### Page text ###

What To Do?
One of the verses we sometimes don't know what to do with is Luke 11:13b "how much more will the heavenly Father give the Holy Spirit to those who ask him." I have heard (and given) various stand alone interpretations to it over the years.
One possible answer to the dilemma is found in the epiklesis which has been used from time immemorial as part of the consecration. In it the church calls down the Holy Spirit upon the gifts to make them the body and blood of Christ. This verse is one of the bases for that understanding of things. (2 Cor. 13:14 is another)
This makes even more sense if the Pater Noster was the first century eucharistic prayer (at least for the dioceses where Matthew and Luke held sway). Each petition fits the eucharist perfectly. This should especially be considered by Lutherans whose liturgy relies on the Pater to do what the (rejected by Luther) eucharistic prayer did (and still does in the church catholic).

### Record excerpts ###

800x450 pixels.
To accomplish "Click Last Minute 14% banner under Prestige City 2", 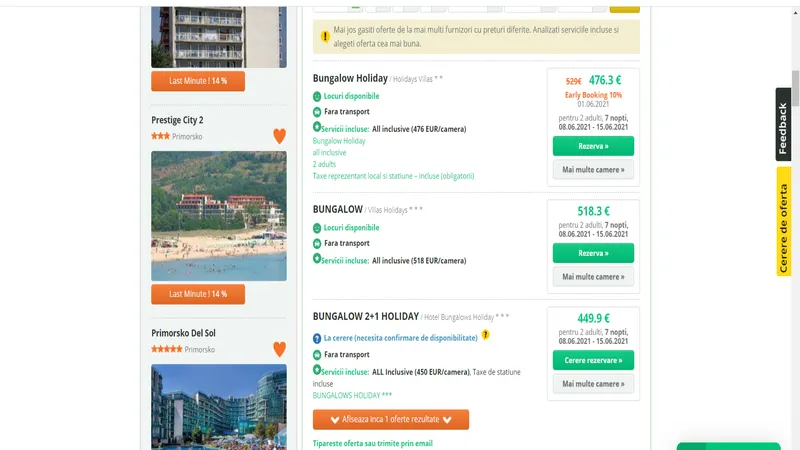I will [198, 294].
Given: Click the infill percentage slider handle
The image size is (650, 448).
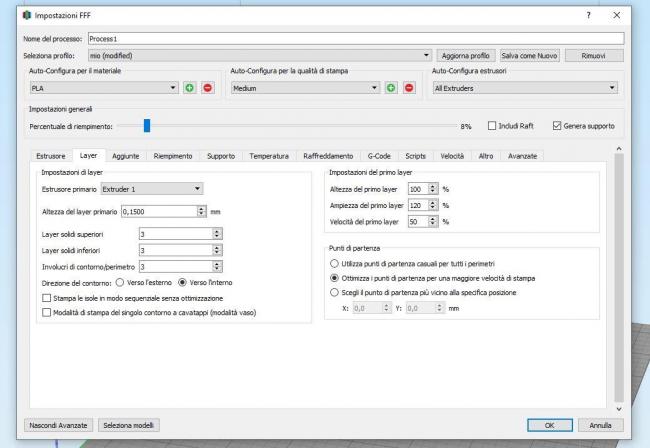Looking at the screenshot, I should click(x=146, y=126).
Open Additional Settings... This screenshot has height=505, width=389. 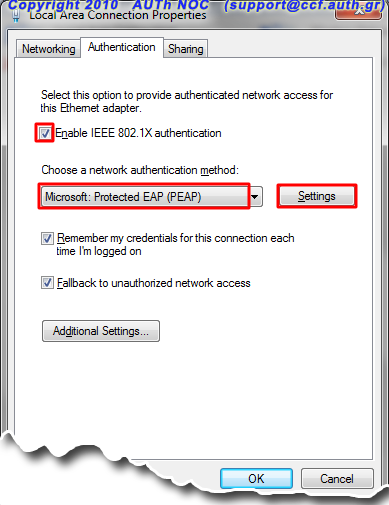(101, 331)
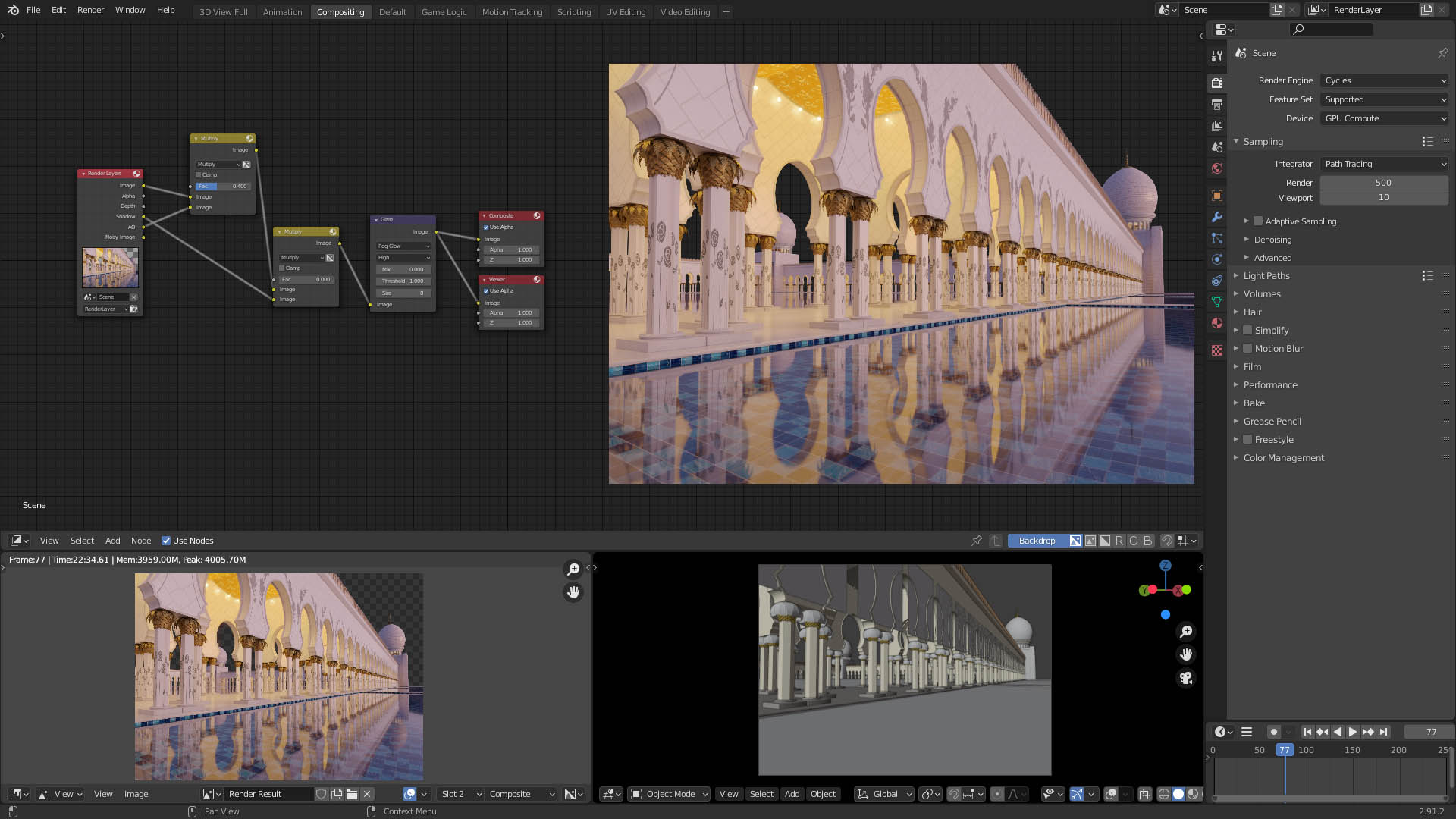Click the pan hand icon in image editor
Screen dimensions: 1456x819
pos(573,592)
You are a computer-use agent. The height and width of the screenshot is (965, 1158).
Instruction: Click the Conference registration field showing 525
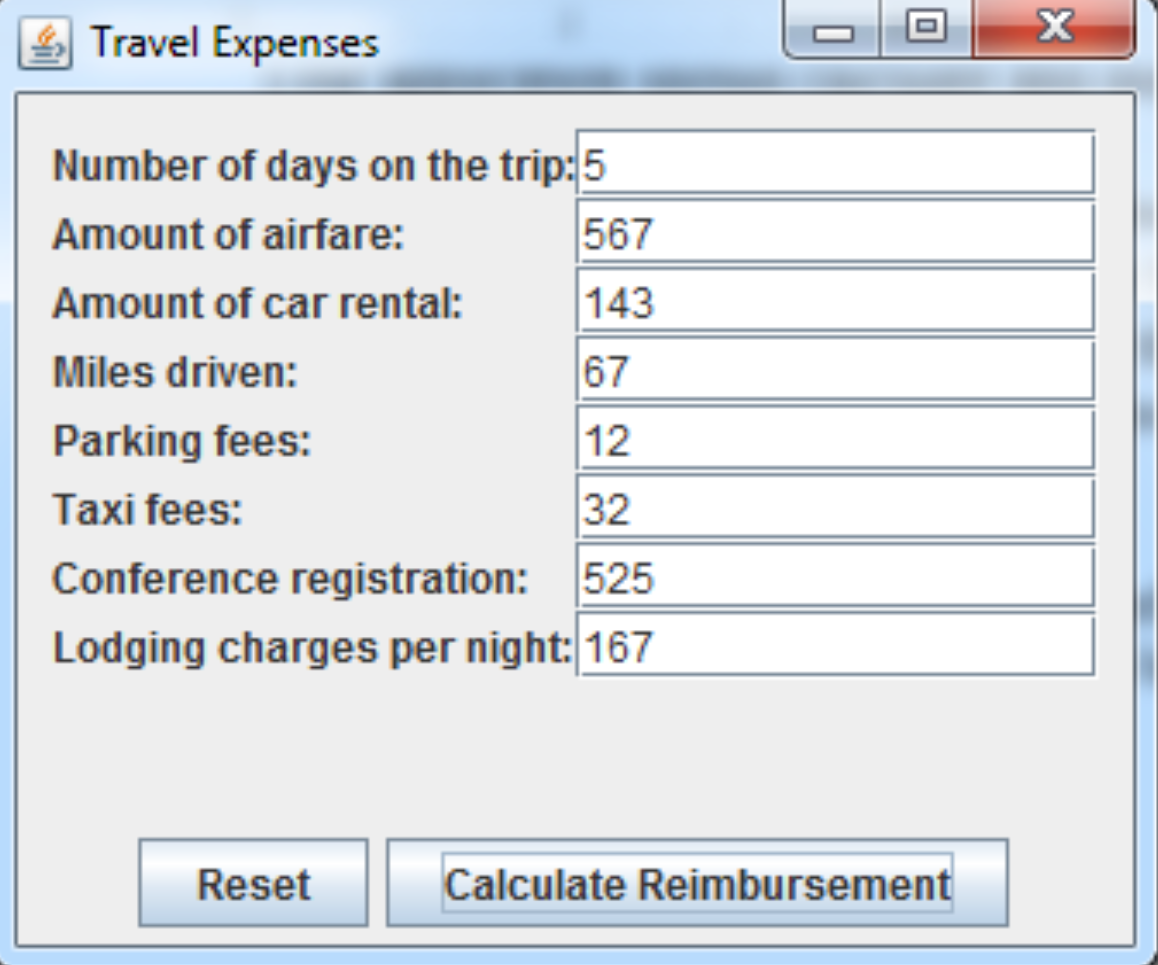[835, 577]
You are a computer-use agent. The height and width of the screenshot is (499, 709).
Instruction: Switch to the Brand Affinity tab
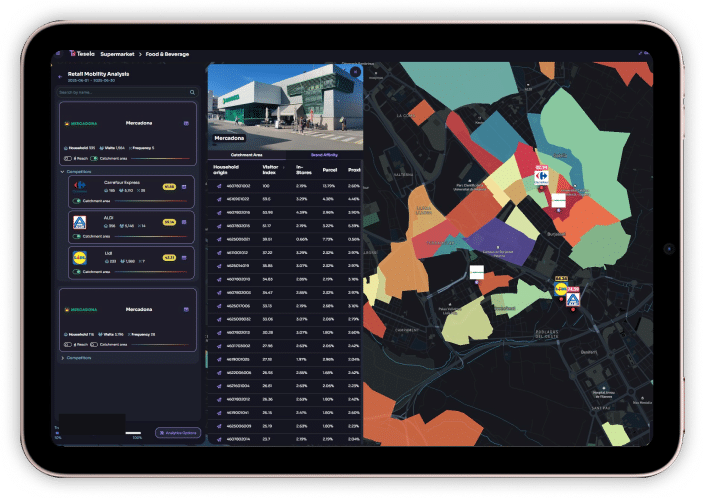tap(323, 155)
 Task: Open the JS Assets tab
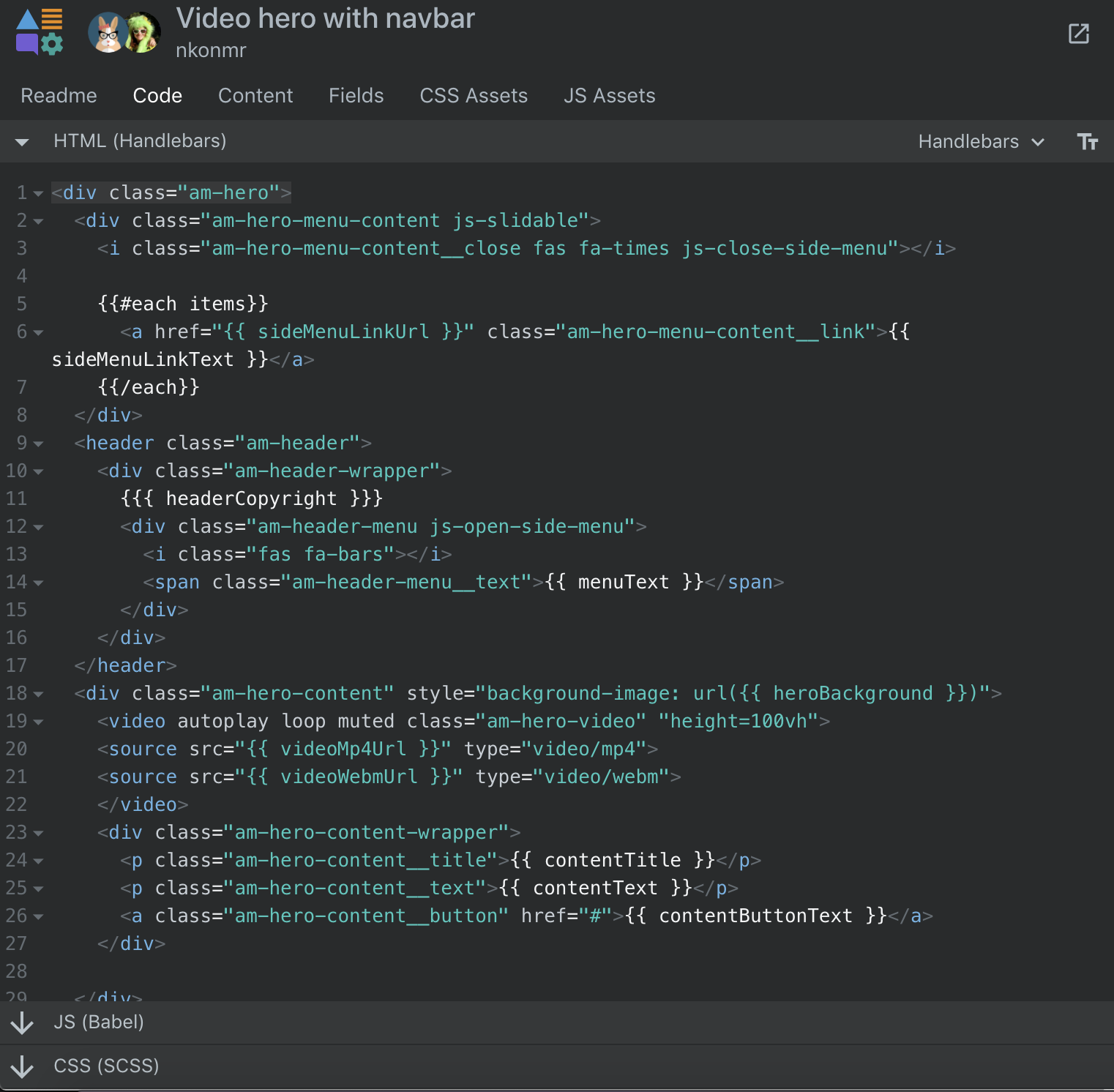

###

In the piece on Luke 11:13 above, write out everything from "This makes even" down to "the church catholic).", changing "eucharistic prayer" to "anaphora".

This makes even more sense if the Pater Noster was the first century anaphora (at least for the dioceses where Matthew and Luke held sway). Each petition fits the eucharist perfectly. This should especially be considered by Lutherans whose liturgy relies on the Pater to do what the (rejected by Luther) anaphora did (and still does in the church catholic).